Top of Text
Mesmerized, I turned my attention back to the film playing on the screen, realizing that movies were no longer just moving pictures but had audio as well.
Bum bum Baum - Bah bumbumbumbum Baum - Bah Baum Baum BAUM BAUUUUM BAAAAH!
Fascinating as it was, I drew breath as Maria came in view and her mouth opened to talk or so as I assumed. Instead, her voiced matched the music floating out of the speakers. “The HILLS are a-LIVE… with the SOUND of MU-sic… with SONGS they have SUNG… for a THOU-SAND YEARS…”
Taking a moment to read the captions, I noticed that the text-blocks on the bottom had little signs on the ends of each row. Pointing them out, I asked Wanda why some text-blocks had signs and some did not.
“Sometimes music can be sung… and that’s called ‘singing’. Maria is singing the song… uh… talking with the music in a flowy way.” She went on to explain that those signs were eighth notes and whisked her daughter’s music book and showed me an example of sheet music with those signs. The closed captions on TV actually differed those singing lines from spoken lines, I noted as the sisters came in to state that they couldn’t find Maria anywhere. I moved over to the speakers to rest my hand on it and felt short bursts of air indicating someone was talking rather than singing.
So that’s what music was… I sat there open mouthed watching Julie Andrews belt her lungs out on that mountainside and reading the captions, I understood every note she was singing. Something I was denied for five years - I had access to it now! Somehow the captions and sound rolled as one, filling the picture and ending my era of silent movies. Aptly, the middle verse of the song presented the euphoria I was feeling at the moment:
“…my heart wants to beat like the wings of the birds that rise from the lakes to the trees / my heart wants to sigh like a chime that flies from a church on a breeze/
To laugh like a brook when it trips and falls over stones on its way/
To sing through the night like a lark who is learning to pray.”
My heart (and ears) had been blessed with the sound of music - and I bade my neighbor to rewind the tape and pay the song again, and again. After seven consecutive replays of the hill scene, she informed me that there were yet MORE songs to come and fast-forwarded to “Do-Re-Mi” to teach me EXACTLY what I was hearing. (“After all, Julie said it best - it’s best to start at the beginning with ‘Do-re-mi’!”) By the end of that number, I was singing along (albeit in sign language, matching Do-Re-Mi-Fa-So-La-Ti-Do with deer-sunshine-me-far-sew-belting note-tea-deer and switching back and forth between finger spelling the choral notes and using the igneous signs they represented.)
Bottom of Text
Top of Given entries
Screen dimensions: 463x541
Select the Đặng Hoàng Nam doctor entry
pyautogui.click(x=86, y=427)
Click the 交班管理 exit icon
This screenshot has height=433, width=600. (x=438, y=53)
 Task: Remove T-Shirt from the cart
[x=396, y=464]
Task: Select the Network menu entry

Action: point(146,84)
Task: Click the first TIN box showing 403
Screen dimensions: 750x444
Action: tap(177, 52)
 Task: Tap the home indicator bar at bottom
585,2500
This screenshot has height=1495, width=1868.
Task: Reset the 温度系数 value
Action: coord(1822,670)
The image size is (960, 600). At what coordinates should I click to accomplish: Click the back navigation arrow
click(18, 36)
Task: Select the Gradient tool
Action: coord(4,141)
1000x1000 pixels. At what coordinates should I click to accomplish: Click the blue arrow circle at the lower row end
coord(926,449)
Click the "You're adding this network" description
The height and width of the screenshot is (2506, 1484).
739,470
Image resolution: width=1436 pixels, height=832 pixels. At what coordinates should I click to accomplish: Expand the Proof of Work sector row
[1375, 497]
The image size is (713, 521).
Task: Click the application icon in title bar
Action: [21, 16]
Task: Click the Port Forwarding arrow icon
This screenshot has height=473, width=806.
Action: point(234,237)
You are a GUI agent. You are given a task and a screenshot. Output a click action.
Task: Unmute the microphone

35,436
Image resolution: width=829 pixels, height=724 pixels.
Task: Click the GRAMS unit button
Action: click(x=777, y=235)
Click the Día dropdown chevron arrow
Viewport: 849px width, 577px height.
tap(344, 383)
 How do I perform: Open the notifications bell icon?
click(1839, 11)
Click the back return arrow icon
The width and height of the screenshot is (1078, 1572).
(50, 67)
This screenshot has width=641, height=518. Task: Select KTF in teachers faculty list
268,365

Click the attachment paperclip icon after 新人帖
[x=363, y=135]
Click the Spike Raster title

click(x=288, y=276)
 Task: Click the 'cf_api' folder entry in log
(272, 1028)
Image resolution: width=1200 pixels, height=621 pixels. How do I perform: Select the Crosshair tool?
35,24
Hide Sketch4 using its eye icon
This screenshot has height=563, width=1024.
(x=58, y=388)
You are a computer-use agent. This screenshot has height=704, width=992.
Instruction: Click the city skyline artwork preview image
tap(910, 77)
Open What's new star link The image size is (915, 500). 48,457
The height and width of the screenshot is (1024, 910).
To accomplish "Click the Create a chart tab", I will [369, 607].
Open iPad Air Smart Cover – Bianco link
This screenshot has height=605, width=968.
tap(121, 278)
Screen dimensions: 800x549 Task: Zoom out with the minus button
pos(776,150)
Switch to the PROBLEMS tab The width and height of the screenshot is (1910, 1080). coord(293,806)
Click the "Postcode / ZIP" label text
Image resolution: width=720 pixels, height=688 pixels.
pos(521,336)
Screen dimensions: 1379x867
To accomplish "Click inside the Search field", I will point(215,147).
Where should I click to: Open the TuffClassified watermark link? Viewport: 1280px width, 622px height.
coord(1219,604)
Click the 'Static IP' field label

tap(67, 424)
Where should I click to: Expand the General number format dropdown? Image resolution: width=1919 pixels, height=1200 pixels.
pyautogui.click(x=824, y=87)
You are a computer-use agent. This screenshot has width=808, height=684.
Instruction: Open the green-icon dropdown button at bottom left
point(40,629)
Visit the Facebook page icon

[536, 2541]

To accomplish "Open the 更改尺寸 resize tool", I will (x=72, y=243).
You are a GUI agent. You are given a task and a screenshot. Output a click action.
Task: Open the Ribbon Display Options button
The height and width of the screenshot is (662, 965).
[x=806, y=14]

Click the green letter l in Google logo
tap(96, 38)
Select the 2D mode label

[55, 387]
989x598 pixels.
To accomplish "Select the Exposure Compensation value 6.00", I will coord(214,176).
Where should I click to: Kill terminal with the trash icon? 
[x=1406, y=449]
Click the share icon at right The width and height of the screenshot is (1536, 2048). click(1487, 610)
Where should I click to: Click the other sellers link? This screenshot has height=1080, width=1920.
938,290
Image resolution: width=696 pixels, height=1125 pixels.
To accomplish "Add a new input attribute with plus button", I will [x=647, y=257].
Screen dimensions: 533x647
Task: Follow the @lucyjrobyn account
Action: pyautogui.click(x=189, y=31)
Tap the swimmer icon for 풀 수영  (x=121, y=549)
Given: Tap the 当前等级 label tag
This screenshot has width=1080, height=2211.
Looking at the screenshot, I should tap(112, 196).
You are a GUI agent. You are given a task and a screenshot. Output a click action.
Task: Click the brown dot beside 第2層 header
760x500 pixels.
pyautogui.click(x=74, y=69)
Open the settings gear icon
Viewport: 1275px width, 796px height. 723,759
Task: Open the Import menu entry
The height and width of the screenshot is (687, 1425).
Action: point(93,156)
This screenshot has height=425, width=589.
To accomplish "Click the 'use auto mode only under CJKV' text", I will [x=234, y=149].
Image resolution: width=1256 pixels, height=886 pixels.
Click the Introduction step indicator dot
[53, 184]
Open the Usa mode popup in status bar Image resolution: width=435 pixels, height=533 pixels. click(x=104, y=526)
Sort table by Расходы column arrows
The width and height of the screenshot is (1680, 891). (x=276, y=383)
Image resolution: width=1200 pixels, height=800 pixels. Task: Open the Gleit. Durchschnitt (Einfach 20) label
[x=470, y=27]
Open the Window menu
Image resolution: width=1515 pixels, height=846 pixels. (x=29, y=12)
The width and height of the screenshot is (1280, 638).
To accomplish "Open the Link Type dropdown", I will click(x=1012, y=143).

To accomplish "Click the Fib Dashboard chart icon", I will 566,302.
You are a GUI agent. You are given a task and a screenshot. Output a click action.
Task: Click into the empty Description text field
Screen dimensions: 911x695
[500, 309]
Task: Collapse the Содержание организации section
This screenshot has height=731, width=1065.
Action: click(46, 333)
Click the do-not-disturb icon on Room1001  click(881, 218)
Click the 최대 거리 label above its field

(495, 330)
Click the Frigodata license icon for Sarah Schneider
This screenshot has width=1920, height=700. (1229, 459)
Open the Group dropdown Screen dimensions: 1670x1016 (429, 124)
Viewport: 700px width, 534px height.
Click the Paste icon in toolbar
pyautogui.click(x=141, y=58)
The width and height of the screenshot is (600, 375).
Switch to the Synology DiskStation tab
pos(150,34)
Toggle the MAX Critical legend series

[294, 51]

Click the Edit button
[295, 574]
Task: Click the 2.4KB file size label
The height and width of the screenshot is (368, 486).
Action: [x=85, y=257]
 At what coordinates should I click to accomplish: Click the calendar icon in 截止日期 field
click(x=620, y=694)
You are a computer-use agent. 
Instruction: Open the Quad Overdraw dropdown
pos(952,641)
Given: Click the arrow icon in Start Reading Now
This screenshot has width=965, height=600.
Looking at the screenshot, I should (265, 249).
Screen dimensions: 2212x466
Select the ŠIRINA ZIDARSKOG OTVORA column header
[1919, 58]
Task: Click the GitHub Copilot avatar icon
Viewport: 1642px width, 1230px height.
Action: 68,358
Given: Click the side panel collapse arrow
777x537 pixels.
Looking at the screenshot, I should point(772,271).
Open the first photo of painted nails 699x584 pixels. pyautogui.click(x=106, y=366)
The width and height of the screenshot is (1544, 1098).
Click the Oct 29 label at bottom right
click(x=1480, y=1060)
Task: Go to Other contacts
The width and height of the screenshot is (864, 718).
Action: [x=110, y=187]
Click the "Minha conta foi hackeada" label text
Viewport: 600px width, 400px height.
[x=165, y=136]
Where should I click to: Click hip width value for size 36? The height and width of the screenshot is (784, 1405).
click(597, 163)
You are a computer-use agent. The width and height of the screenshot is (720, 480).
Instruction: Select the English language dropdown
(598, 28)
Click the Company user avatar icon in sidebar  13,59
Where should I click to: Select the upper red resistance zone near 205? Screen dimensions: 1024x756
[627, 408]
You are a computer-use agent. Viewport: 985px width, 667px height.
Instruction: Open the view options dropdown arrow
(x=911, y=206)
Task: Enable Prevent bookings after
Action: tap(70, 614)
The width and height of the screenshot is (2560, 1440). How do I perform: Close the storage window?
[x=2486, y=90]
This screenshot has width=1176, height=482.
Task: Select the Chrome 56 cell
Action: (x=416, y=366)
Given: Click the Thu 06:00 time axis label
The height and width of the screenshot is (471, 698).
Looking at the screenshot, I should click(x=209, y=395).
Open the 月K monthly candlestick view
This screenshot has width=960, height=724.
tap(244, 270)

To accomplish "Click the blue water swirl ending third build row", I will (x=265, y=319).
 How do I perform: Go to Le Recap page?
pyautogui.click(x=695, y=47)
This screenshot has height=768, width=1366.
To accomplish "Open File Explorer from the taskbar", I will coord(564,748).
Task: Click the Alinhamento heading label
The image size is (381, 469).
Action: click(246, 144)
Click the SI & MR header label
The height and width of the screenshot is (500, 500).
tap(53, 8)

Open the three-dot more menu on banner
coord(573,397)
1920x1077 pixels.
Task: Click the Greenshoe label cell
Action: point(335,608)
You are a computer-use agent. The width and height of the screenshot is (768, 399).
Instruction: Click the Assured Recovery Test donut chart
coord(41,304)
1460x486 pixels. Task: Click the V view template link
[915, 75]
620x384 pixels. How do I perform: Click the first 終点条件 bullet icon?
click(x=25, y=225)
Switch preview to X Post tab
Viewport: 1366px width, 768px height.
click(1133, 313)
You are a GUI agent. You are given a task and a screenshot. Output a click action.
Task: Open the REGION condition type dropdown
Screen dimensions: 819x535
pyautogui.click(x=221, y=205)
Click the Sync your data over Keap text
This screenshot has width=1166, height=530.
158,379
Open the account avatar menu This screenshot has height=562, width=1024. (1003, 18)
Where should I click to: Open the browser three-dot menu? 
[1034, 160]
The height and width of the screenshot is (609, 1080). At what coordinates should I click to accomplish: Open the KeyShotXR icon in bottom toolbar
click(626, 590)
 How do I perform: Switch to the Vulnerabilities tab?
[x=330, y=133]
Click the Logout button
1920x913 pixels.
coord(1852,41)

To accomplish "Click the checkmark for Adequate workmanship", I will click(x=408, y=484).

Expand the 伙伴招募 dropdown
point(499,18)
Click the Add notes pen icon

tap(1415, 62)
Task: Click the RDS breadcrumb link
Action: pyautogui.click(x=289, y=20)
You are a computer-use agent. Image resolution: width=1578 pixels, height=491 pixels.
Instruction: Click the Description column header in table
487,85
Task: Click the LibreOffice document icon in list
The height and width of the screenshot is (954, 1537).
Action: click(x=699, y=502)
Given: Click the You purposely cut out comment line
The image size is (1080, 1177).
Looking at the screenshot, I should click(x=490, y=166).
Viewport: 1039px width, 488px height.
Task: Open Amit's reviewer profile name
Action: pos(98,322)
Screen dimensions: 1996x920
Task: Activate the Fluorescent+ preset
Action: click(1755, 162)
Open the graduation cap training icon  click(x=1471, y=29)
Bottom of Given entries
▶ Questions
1. Based on the passage about watching The Sound of Music, decide whether each statement agrees with it. Give yes or no for each, along with the passage's deciding words, quoted exactly. (a) Wanda showed the narrator sheet music from her daughter's music book. (b) The hill scene was replayed five times. (c) The narrator had been denied music for five years.
2. In the passage about watching The Sound of Music, which song did the neighbor fast-forward to?
3. Print the part of the passage about watching The Sound of Music that opens with the words containing "Fascinating as it" and closes with "some did not.".

▶ Solved problems
1.
(a) Yes: "whisked her daughter’s music book and showed me an example of sheet music with those signs"
(b) No: "After seven consecutive replays of the hill scene"
(c) Yes: "Something I was denied for five years"

2. "Do-Re-Mi"

3.
Fascinating as it was, I drew breath as Maria came in view and her mouth opened to talk or so as I assumed. Instead, her voiced matched the music floating out of the speakers. “The HILLS are a-LIVE… with the SOUND of MU-sic… with SONGS they have SUNG… for a THOU-SAND YEARS…”
Taking a moment to read the captions, I noticed that the text-blocks on the bottom had little signs on the ends of each row. Pointing them out, I asked Wanda why some text-blocks had signs and some did not.